Job Description
The Platform Engineer – AI & GPU Services will be responsible for implementing and maintaining AI/ML platforms and GPU resource management across cloud (GCP) and on-premise infrastructure. This role combines expertise in cloud services, AI/ML technologies, and infrastructure automation to support both product engineering and platform engineering functions. The ideal candidate will have experience working with generative AI services, GPU management, and container orchestration platforms.
Responsibilities:
• Architect, build, and maintain AI/ML platforms using Google Cloud Platform (GCP) services like Compute, Storage, IAM, and VPC.
• Manage NVIDIA GPU resources across projects using Run.ai or similar tools.
• Develop and maintain MLOps pipelines on platforms like Vertex AI, supporting AI/ML model training and deployment.
• Write Python scripts for model development, automation, and infrastructure management.
• Use Terraform for Infrastructure as Code (IaC) to automate provisioning and deployment of cloud resources.

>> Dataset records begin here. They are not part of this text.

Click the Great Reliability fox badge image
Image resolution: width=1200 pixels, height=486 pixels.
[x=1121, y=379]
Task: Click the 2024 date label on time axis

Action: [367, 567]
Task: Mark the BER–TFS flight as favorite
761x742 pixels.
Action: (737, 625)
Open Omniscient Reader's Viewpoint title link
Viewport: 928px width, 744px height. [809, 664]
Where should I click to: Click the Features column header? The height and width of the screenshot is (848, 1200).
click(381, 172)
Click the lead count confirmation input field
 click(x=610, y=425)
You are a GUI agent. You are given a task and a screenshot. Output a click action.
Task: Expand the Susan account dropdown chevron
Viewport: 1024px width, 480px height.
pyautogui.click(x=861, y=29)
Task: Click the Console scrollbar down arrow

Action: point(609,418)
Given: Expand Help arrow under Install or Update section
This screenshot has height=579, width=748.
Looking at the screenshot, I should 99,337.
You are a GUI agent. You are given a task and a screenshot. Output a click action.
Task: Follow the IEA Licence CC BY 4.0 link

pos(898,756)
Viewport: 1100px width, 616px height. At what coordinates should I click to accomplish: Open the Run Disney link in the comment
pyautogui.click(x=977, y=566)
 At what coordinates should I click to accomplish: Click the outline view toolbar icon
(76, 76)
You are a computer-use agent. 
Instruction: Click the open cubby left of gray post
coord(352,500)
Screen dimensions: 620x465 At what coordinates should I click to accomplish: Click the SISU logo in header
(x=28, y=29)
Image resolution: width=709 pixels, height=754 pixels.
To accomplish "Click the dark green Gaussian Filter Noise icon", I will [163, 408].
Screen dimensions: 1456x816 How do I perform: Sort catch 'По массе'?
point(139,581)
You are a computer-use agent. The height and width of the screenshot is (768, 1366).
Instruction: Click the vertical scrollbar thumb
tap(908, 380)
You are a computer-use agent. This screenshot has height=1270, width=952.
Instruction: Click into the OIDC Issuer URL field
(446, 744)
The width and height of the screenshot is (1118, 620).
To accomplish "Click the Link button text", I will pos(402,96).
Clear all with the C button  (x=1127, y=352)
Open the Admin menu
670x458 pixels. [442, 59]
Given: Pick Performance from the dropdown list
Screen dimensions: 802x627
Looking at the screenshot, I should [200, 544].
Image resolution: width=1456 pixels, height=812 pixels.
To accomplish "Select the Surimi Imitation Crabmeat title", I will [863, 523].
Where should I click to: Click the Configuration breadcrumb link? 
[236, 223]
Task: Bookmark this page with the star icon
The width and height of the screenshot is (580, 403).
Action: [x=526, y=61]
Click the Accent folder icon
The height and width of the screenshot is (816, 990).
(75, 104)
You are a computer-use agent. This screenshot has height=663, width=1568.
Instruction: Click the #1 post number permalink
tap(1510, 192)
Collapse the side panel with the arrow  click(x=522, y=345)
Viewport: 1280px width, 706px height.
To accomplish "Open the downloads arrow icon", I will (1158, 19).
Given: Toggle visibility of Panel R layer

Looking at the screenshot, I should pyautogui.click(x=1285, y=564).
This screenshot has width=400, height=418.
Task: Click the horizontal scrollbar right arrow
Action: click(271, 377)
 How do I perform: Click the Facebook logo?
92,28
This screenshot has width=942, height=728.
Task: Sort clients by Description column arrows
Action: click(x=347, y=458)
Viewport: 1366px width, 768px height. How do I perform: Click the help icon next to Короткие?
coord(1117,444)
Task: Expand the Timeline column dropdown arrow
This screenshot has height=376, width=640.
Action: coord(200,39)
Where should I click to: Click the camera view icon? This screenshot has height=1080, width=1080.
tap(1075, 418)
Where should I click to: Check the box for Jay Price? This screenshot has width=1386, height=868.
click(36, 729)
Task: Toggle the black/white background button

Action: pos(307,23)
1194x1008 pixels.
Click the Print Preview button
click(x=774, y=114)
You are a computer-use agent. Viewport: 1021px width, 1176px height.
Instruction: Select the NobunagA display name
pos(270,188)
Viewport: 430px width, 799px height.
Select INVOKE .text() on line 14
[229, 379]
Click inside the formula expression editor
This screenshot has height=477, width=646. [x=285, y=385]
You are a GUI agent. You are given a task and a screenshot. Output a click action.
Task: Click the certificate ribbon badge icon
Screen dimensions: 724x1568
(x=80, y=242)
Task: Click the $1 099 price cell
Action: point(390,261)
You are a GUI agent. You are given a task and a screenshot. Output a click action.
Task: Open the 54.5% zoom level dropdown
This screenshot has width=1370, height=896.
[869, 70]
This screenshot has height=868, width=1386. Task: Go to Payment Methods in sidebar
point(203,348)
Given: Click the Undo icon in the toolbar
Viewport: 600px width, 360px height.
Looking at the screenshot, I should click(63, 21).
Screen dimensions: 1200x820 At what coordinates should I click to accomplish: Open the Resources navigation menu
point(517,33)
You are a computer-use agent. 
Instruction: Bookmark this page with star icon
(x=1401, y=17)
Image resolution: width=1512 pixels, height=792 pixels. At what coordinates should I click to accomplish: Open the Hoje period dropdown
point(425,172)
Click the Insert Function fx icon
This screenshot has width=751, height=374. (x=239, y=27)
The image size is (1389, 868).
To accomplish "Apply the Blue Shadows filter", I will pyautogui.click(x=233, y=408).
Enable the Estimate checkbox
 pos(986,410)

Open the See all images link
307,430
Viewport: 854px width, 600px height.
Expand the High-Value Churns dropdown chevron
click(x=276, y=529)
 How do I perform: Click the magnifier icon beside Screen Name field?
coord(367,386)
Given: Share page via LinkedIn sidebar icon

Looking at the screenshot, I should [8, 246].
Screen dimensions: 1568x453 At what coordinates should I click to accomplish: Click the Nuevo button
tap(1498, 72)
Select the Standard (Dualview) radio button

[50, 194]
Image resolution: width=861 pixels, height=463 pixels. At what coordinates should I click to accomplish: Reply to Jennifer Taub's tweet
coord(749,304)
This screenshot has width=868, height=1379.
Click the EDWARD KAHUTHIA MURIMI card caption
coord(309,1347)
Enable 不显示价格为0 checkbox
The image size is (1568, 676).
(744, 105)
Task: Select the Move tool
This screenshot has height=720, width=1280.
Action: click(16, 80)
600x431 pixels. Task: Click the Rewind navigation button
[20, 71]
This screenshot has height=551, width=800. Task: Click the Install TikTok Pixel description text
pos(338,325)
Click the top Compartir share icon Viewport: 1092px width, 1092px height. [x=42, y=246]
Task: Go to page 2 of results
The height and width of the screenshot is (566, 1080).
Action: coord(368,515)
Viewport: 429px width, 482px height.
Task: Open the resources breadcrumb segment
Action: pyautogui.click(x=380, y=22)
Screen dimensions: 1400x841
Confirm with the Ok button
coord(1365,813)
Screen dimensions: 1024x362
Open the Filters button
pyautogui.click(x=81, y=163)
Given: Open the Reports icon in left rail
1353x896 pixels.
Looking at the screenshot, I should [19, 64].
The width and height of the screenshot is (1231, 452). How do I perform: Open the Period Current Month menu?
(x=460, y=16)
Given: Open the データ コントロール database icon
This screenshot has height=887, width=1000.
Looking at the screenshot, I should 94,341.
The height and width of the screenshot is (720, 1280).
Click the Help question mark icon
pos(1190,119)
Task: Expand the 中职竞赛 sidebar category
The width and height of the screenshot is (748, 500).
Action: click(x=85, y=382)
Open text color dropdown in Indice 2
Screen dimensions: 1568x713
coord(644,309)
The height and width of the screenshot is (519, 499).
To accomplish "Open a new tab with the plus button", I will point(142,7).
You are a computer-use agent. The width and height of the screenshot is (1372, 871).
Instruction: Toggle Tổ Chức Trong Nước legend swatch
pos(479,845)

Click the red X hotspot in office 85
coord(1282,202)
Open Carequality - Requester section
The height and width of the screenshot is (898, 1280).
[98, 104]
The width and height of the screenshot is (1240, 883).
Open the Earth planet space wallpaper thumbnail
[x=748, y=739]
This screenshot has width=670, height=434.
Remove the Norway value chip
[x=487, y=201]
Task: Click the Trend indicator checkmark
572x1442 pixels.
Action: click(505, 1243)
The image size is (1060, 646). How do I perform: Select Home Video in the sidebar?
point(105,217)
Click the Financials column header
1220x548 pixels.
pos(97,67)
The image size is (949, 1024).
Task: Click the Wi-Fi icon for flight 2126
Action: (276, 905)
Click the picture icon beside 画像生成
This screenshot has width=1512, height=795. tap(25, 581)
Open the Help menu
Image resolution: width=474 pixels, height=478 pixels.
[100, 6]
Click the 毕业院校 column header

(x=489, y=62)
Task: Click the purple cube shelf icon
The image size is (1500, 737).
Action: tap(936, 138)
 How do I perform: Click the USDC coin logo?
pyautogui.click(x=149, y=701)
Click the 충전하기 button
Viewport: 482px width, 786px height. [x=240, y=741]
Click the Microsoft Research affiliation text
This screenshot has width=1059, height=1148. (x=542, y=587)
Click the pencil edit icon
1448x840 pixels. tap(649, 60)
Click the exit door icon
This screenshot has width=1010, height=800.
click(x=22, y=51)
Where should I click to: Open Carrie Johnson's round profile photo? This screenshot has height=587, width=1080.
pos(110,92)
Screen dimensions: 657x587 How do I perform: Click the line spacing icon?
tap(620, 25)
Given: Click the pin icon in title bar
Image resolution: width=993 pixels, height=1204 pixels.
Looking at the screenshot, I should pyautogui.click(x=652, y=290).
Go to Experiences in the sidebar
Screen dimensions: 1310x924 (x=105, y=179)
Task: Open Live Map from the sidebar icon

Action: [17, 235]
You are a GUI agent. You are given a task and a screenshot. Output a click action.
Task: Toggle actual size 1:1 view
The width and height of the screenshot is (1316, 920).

• Deploy and manage AI/ML models on container orchestration platforms such as OpenShift and GKE.
• Collaborate with AI teams to facilitate LLM deployment (e.g., Llama, Mistral) and GPU utilization.
• Automate and enhance CI/CD pipelines for seamless integration and deployment of services.
• Monitor performance and capacity with Prometheus, Grafana, and other observability tools to ensure system stability.
• Engage in DevOps practices, including containerization, orchestration, and infrastructure management.
Qualifications
• Strong experience with Google Cloud Platform (GCP) and its core services (Compute, Storage, IAM, VPC).
• Experience with GPU resource management tools (e.g., Run.ai).
• Proficiency with Python for AI/ML workflows and automation.
• Hands-on experience with MLOps platforms like Vertex AI.
• Experience with Terraform for managing cloud infrastructure using Infrastructure as Code (IaC) practices.
• Knowledge of Kubernetes and container orchestration platforms such as OpenShift and GKE.
• Familiarity with monitoring and logging tools like Prometheus, Grafana, and the ELK Stack.
• Proven track record of working with CI/CD pipelines and DevOps automation tools.